> **Extract**
####
The Right to Remain Silent

Note: I wrote the bulk of this some time ago and it never was posted. Nevertheless, the sentiments expressed do seem to me to be worthy of consideration and so I am posting it here even though the issues and events referenced are dated.

Men and women facing arrest have the right to remain silent. Preachers, apparently, do not.

For some Christians alarms ring constantly on the cultural front and if preachers do not preach to that alarm we are cowering in fear and shirking our God-given calling.

There are many ways I fail in my calling. I question my fitness for ministry weekly, if not daily. But do I fail as the alarmists tell me I do when I do not speak to every cultural issue or crisis? I don’t think so.

A couple years ago, I addressed this subject, and so to cover the same territory is redundant. And yet the demand that preachers preach “to the current crisis” continues to surface.

There are many reasons to resist that demand, not the least of which is the ignorance that often swirls about issues when they first break onto the scene. Lack of information should breed care. It often does not.

We have this week alarmist fingers pointing at Houston, Texas, where, we are told, government is flexing its authoritarian muscle in subpoenaing sermons from pastors. Russell Moore of the Southern Baptist Convention’s Ethics and Religious Liberties Commission, a man with the ears of many and at times good insight, says that

A government has no business using subpoena power to intimidate or bully the preaching and instruction of any church, any synagogue, any mosque, or any other place of worship. The pastors of Houston should tell the government that they will not trample over consciences, over the First Amendment and over God-given natural rights.

I’m stunned by that. Absent from his post is the reality that the pastors in question SUED the city of Houston, and the subpoena is simply part of the discovery phase of a legal proceeding that the ministers themselves initiated. One may still find the city’s reaction an over reach. But we do no one any favors, and especially those who are looking to our leaders to be thoughtful men, when we leave out pertinent details in our reporting of it.

Just this morning news broke that a city in Idaho was threatening to fine or jail a couple of ordained ministers for their refusal to perform a gay marriage. Again, this is an issue worth watching. The implications could be broad. From some posts (an example is here) one can easily get the impression that the city is going after all Christian ministers. But the couple in question do not pastor a church but a for-profit wedding chapel. They are a business. Again, issues abound, but the alarmists do us a disservice in screaming loudly in our ears and omitting information crucial to the issue at hand.

And if we all do not feed out of their hands and march to their drum, our very credentials as faithful men and women are questioned. That is wrong.

We were told on Twitter this week by one respected evangelical writer, Eric Metaxas (@ericmetaxas), that

Every pastor in America should preach about [the Houston subpoenas] on Sunday. If your preacher won’t, find another church. This is real.

I get that Metaxas’ has a thoughtful perspective on history. Though his book on Bonhoeffer was awful (I seem to be the only one on the planet who thought so), he has thought deeply about how Christian leaders should respond to government’s power. But men of good conscience will disagree on this. To lay down a litmus test of fidelity to my calling on this issue is grossly irresponsible.
####
> **Records provided**
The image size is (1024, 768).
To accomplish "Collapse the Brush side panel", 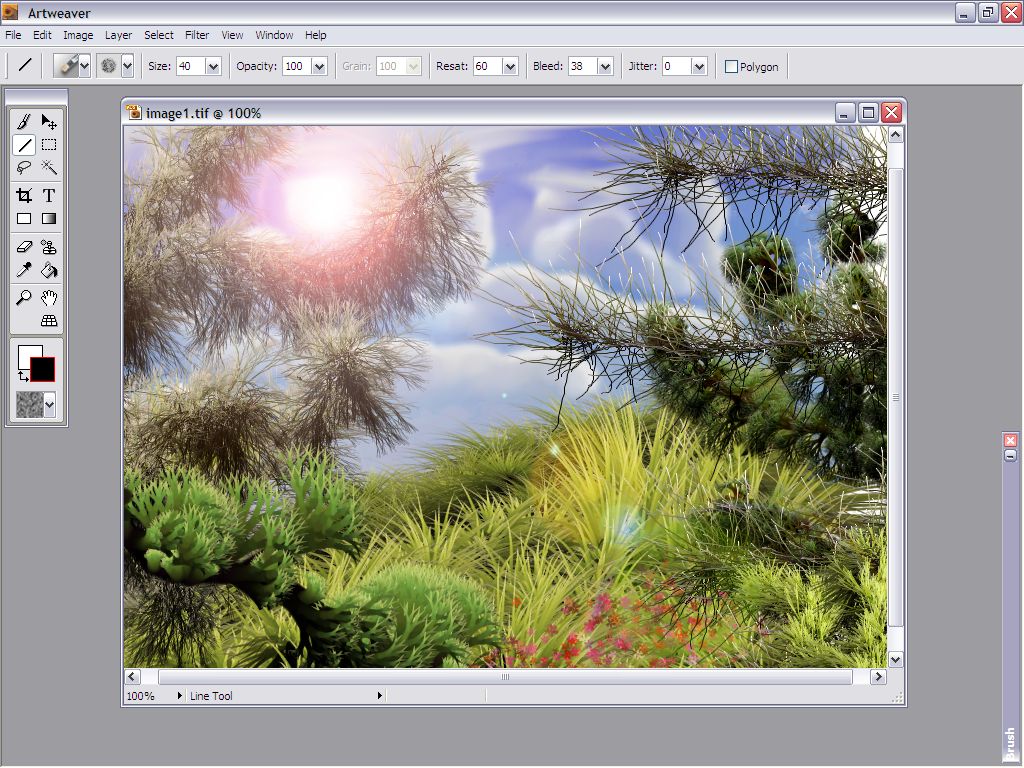I will [x=1010, y=455].
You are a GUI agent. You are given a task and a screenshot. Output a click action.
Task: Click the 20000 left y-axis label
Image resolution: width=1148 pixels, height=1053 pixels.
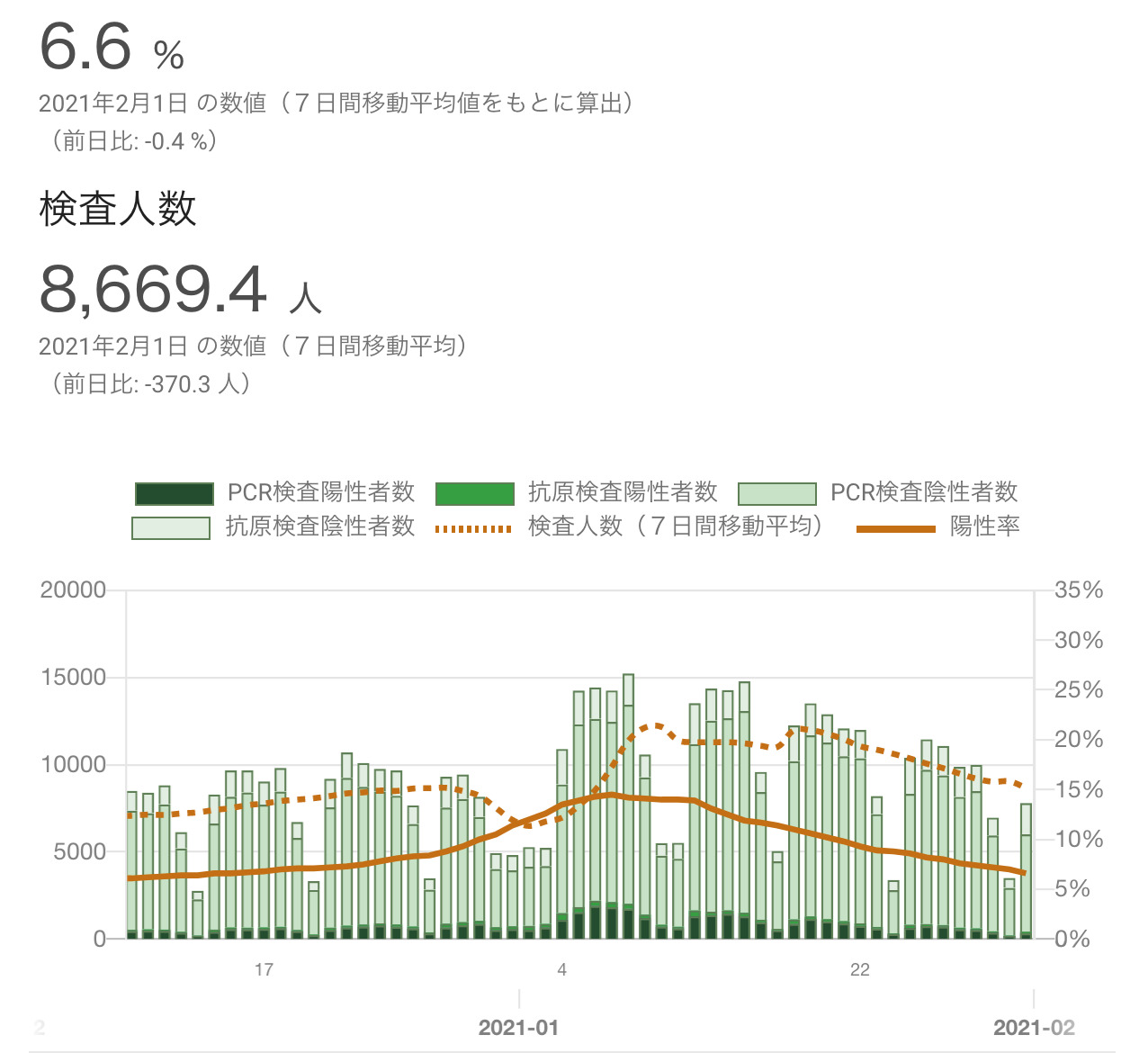click(x=73, y=590)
####
> **Required work**
- 1) Reproduce the post on preachers and cultural alarms from "Men and women facing" to "often does not.", substituting "vocation" for "calling".
- 2) Proceed with the post on preachers and cultural alarms, picking up after its final sentence.
The records are separate material with no connection to the post on preachers and cultural alarms.

> **Per-task outputs**
- 1)
Men and women facing arrest have the right to remain silent. Preachers, apparently, do not.

For some Christians alarms ring constantly on the cultural front and if preachers do not preach to that alarm we are cowering in fear and shirking our God-given vocation.

There are many ways I fail in my vocation. I question my fitness for ministry weekly, if not daily. But do I fail as the alarmists tell me I do when I do not speak to every cultural issue or crisis? I don’t think so.

A couple years ago, I addressed this subject, and so to cover the same territory is redundant. And yet the demand that preachers preach “to the current crisis” continues to surface.

There are many reasons to resist that demand, not the least of which is the ignorance that often swirls about issues when they first break onto the scene. Lack of information should breed care. It often does not.

- 2)
Biblical preaching will often intersect with issues of public debate. And it should at times stimulate public debate. But the degree to which public debate influences the nature of one’s preaching will be effected by far more than what the alarmists find alarming.

Often I’m silent because I don’t know enough about the current crisis to speak intelligently about it. But mostly I’m silent because the issues are ones on which good people differ and which do not strike at the heart of my calling to preach the gospel.

Even here, I am told that I am wrong. When World Vision some time ago first agreed to offer employment to partners in gay relationships and then immediately reversed itself, I felt that there were a couple of ways of assessing that decision from a Christian point of view. Russell Moore, however, could see only one way and stated (quoted by Justin Taylor)

At stake is the gospel of Jesus Christ.

Really? That is, quite frankly, absurd. (Sometimes I wish my sense of propriety would lose its grip on me and allow me to use a stronger word. Such a comment deserves a stronger word, an expletive, even.)

Give your pastors the right to remain silent. Give them the promise of your prayers and your support. Pray that they would be wise and courageous. Be there when they preach, love them in their brokenness, and accept their gentle shepherding. But don’t demand that they follow the alarmist herd.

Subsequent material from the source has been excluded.